▶ _Задания_:
a) Скопируйте из приведённого ниже текста о правосудии в России отрывок, начиная со слов «Порочное правосудие —» и далее вплоть до слов «мы просто воровали.».
b) Продолжите приведённый ниже текст о правосудии в России, начав сразу после его последней фразы.

==== Фрагмент текста ====

Я сказал «по обычаю», потому что кредиторы по опыту знали, что суды умудряются по тридцать-пятьдесят лет что-то иметь от спорного имущества, стараясь ничего не упустить. Император, так сказать, оказал им услугу, а также и двум упомянутым сестрам, сократив судебные процессы.

LXXVII

Порочное правосудие — почти неизлечимая болезнь России. Это хорошо понимал Павел I, и это одна из причин, приведшая к его убийству. Слишком многие заинтересованы в том, чтобы правосудие было именно таким, каково оно есть: должникам это надо для того, чтобы не платить свои долги, судам — для того, чтобы иметь с этого какую-то выгоду, чтобы с этого жить и давать жить своим судейским чиновникам, которые все без исключения получают весьма небольшое жалование от государства. Более того, в этой стране не считается постыдным воровать таким или каким-либо иным образом. Аббат Фромен из Амьена воспитывал детей госпожи Давыдовой, и она, беседуя с ним, однажды сказала:

— В первые годы нашего замужества мы жили очень бедно, до тех пор, пока не умерли родственники мужа и мои.

— Но как же вам все-таки удавалось находить средства к существованию?

— Мой муж был полковником, и мы просто воровали.

— Воровали?

— Да, все так делают.

==== Извлечённые данные ====

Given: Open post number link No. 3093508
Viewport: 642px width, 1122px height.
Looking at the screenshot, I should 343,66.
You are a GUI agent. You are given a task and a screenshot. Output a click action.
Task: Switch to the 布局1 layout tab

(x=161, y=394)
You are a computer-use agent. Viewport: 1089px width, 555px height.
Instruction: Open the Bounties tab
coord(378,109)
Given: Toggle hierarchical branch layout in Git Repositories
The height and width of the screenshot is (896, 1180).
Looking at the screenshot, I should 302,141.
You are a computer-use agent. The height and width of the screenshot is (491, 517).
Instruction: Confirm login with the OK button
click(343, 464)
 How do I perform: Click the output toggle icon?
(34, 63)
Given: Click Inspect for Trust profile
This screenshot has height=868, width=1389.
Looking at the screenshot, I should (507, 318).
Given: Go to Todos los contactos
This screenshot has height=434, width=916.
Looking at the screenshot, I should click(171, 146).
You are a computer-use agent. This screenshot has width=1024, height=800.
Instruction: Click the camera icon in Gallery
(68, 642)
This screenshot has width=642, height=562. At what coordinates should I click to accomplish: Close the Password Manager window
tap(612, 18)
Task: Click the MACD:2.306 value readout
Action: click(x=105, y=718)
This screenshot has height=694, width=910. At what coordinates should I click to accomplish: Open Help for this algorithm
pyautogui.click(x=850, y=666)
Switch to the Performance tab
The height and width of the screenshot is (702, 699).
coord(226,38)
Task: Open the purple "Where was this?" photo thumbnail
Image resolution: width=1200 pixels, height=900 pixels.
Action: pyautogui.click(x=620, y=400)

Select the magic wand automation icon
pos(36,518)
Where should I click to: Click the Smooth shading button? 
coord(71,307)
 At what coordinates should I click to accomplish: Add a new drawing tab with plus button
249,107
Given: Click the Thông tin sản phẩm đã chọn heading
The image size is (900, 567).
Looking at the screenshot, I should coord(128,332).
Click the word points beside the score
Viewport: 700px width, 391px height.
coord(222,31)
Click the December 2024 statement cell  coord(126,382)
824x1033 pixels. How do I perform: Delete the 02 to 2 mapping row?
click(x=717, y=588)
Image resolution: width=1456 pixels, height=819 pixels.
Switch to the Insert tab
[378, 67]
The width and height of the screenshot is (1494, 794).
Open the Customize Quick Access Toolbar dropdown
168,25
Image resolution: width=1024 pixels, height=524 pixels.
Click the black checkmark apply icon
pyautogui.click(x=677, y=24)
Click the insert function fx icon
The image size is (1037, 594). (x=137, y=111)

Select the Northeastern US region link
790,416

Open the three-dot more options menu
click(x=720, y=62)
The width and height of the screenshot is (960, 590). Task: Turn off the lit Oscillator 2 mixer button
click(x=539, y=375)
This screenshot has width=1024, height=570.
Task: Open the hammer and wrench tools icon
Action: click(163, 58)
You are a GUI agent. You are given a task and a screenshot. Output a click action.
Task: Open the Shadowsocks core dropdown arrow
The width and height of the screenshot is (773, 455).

====

▶ _Ответы к заданиям_:
a)
Порочное правосудие — почти неизлечимая болезнь России. Это хорошо понимал Павел I, и это одна из причин, приведшая к его убийству. Слишком многие заинтересованы в том, чтобы правосудие было именно таким, каково оно есть: должникам это надо для того, чтобы не платить свои долги, судам — для того, чтобы иметь с этого какую-то выгоду, чтобы с этого жить и давать жить своим судейским чиновникам, которые все без исключения получают весьма небольшое жалование от государства. Более того, в этой стране не считается постыдным воровать таким или каким-либо иным образом. Аббат Фромен из Амьена воспитывал детей госпожи Давыдовой, и она, беседуя с ним, однажды сказала:

— В первые годы нашего замужества мы жили очень бедно, до тех пор, пока не умерли родственники мужа и мои.

— Но как же вам все-таки удавалось находить средства к существованию?

— Мой муж был полковником, и мы просто воровали.

b)
LXXVIII

Господин де Кристин, секретарь русского посольства в Париже в ту пору, когда послом был Марков[51], часто, находясь в Петербурге, ходил к одной придворной даме, княгине, где всегда встречал ее отца. Этот старый господин подружился с де Кристином и в беседах с ним то и дело рассказывал о своих злоключениях. Де Кристин не все знал о том, как тому приходилось жить. Наконец, старик однажды сказал, что его собеседник весьма сочувственно относится к его злоключениям, но что он не знает некоторых подробностей: «Как, Вы не знаете? Ведь я воровал. Я был суперинтендантом, отвечавшим за хранение имущества, и однажды взял орден, украшенный бриллиантами, который принадлежал императрице Анне. Дело раскрылось, и императрица Екатерина сослала меня в Ригу, где я прожил тридцать лет, имея возможность путешествовать, но не имея права посещать обе столицы. Наконец, Павел милостиво позволил мне вернуться»[52].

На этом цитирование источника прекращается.